Give yourself encouragement. Think of what you would say to a good friend if the same thing had happened to him or her. Direct these compassionate responses toward yourself when the pain feels stronger.
Practice mindfulness (awareness and acceptance of your present experience). Self-compassion adds another dimension to the acceptance of ourselves while we're in pain.
1 AnswerResearchers investigated whether self-compassionate people were more compassionate toward others. As it turns out, they were not. In fact, the research suggested that people who are self-critical are often more likely to be compassionate toward others and to subvert their own needs to the needs of others or acquiesce to others' demands. People who are self-compassionate, on the other hand, tend to find a compromise with others without fully subverting their own needs.

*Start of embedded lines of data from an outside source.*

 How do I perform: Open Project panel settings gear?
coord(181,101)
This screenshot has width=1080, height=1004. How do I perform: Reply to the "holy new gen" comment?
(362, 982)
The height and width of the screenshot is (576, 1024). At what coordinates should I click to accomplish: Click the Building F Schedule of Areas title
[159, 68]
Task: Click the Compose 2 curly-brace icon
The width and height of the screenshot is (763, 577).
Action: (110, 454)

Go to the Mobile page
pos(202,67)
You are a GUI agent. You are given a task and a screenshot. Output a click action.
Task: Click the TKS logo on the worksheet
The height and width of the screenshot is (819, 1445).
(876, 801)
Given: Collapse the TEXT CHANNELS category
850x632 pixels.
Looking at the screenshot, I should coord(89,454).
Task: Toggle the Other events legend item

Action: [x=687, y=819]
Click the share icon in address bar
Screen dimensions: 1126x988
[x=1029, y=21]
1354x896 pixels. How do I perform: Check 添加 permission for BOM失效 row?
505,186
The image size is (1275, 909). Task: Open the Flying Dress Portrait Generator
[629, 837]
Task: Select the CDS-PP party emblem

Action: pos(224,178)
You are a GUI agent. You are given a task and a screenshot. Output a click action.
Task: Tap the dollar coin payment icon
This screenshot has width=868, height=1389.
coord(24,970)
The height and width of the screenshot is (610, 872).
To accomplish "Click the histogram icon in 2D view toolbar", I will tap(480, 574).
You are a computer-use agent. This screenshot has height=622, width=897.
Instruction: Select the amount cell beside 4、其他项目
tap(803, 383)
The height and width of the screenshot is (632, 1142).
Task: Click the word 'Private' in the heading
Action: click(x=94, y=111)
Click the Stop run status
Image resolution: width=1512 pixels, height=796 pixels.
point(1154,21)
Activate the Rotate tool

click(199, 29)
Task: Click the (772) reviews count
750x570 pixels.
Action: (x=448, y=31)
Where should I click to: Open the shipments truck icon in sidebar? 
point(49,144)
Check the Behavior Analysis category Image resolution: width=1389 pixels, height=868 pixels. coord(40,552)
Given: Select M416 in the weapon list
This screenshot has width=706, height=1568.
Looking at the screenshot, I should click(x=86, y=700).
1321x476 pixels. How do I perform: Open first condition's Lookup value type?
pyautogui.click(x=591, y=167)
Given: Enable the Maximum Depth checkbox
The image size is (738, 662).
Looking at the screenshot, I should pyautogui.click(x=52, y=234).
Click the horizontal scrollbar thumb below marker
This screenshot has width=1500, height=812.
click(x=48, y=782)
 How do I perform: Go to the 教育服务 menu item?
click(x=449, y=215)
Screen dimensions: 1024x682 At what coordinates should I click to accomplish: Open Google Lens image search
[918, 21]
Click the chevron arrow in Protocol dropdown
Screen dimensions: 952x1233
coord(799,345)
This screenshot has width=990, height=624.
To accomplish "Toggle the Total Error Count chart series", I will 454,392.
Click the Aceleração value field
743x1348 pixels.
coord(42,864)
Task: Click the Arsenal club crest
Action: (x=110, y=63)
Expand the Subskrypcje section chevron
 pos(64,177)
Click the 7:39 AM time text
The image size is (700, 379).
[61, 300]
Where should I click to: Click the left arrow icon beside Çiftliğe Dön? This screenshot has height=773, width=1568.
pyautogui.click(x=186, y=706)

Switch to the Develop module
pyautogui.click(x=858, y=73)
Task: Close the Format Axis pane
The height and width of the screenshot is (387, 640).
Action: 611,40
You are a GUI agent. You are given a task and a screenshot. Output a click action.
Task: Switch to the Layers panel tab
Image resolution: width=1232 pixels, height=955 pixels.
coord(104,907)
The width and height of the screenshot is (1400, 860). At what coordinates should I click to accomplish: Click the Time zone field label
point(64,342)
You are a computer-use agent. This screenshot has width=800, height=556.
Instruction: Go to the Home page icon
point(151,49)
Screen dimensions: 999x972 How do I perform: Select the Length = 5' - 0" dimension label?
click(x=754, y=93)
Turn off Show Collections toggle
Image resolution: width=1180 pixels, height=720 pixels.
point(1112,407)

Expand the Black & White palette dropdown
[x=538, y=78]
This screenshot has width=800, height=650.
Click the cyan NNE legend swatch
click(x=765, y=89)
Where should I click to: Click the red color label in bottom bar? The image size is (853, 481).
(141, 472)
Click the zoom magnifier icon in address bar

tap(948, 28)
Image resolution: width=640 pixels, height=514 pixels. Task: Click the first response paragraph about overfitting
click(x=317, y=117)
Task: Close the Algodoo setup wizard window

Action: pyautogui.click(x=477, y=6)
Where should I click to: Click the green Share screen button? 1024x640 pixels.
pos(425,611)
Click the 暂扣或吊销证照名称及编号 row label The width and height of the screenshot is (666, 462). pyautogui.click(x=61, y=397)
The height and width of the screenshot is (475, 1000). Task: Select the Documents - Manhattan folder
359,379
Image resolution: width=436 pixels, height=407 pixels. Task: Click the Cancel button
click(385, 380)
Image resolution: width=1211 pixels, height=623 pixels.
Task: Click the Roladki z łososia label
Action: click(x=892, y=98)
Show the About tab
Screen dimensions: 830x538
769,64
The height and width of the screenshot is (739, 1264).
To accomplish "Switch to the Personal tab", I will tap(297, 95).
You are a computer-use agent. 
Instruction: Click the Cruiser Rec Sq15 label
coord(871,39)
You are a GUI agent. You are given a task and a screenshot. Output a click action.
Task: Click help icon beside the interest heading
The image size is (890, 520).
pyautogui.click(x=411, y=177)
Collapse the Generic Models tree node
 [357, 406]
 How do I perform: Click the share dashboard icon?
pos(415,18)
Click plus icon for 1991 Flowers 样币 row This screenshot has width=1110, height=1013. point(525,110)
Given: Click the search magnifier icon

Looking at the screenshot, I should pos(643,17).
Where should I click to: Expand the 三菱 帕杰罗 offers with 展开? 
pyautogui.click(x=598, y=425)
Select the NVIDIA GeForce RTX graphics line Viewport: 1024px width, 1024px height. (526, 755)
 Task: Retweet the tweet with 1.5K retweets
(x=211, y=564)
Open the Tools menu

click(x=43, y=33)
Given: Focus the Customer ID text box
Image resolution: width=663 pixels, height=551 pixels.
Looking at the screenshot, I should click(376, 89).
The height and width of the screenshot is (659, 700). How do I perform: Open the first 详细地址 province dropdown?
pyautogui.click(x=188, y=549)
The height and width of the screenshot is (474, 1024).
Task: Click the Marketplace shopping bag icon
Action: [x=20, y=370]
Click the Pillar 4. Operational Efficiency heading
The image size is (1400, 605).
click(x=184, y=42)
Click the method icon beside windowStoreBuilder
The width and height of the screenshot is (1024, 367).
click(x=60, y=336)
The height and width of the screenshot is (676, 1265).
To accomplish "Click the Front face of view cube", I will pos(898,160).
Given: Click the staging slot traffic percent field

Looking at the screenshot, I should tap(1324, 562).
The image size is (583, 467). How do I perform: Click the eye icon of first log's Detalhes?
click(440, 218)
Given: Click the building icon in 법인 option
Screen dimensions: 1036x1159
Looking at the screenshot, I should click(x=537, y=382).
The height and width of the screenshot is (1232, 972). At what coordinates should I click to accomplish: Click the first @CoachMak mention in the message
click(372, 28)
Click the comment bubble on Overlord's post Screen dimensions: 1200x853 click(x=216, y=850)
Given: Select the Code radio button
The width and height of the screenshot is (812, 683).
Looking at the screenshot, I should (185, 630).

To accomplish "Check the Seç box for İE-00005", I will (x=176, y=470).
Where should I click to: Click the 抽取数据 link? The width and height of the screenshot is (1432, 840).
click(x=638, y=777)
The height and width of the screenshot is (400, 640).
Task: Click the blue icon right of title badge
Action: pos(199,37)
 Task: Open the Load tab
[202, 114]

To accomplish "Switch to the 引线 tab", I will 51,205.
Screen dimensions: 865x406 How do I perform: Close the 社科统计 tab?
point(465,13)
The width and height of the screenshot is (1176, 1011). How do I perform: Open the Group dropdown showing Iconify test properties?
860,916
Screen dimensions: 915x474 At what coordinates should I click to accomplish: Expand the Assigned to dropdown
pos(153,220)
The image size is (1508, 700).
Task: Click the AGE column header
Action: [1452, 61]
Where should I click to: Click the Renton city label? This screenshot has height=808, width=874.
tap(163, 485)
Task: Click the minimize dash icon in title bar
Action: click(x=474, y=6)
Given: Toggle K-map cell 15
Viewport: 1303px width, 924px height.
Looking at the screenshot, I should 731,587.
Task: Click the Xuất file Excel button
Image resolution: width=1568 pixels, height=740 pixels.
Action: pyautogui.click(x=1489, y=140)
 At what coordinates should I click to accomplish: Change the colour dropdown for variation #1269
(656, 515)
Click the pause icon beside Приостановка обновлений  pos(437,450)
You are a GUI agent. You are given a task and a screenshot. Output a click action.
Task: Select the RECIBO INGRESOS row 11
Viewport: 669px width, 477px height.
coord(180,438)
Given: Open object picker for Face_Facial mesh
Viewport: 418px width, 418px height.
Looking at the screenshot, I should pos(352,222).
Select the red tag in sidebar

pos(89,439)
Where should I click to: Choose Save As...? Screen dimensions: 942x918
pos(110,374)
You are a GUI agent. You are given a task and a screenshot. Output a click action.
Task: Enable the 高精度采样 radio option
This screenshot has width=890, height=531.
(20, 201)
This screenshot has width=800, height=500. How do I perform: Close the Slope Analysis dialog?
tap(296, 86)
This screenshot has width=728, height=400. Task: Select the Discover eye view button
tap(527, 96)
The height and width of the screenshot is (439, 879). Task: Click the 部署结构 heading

1 AnswerResearch has revealed a number of benefits of self-compassion. Lower levels of anxiety and depression have been observed in people with higher self-compassion, Kristin Neff, associate professor of human development at the University of Texas, Austin says. Self-compassionate people recognize that they are suffering and are kind to themselves at these times, thereby lowering their anxiety and depression.
According to Neff, another benefit is greater wisdom and emotional intelligence, suggesting that self-compassion is a wise way to deal with stress and other difficulties in life. Several types of well-being have been documented to be associated with self-compassion, including feelings of social connection and life satisfaction. Some research suggests that self-compassionate people experience more happiness, optimism, curiosity, and positive attitude compared with people who are less self-compassionate.
In terms of motivation, self-compassionate people have been found to aim just as high as others but with the recognition that they may not always reach their goals. Self-compassionate people display less self-handicapping behavior, such as procrastination, than those who lack self-compassion. And they are motivated to learn and grow but are not as concerned with performance goals or the desire to enhance self-esteem. "Thus self-compassionate people are motivated to achieve, but for intrinsic reasons, not because they want to garner social approval," Neff asserts.
Behaviors that foster better health may also be linked to self-compassion, including the motivation to control weight and quit smoking.
Even interpersonal relationships may benefit from self-compassion. In one study, the partners of self-compassionate people described them as being more emotionally connected, accepting, and supporting of autonomy. They were also described as less detached, controlling, and verbally or physically aggressive than those who were less self-compassionate.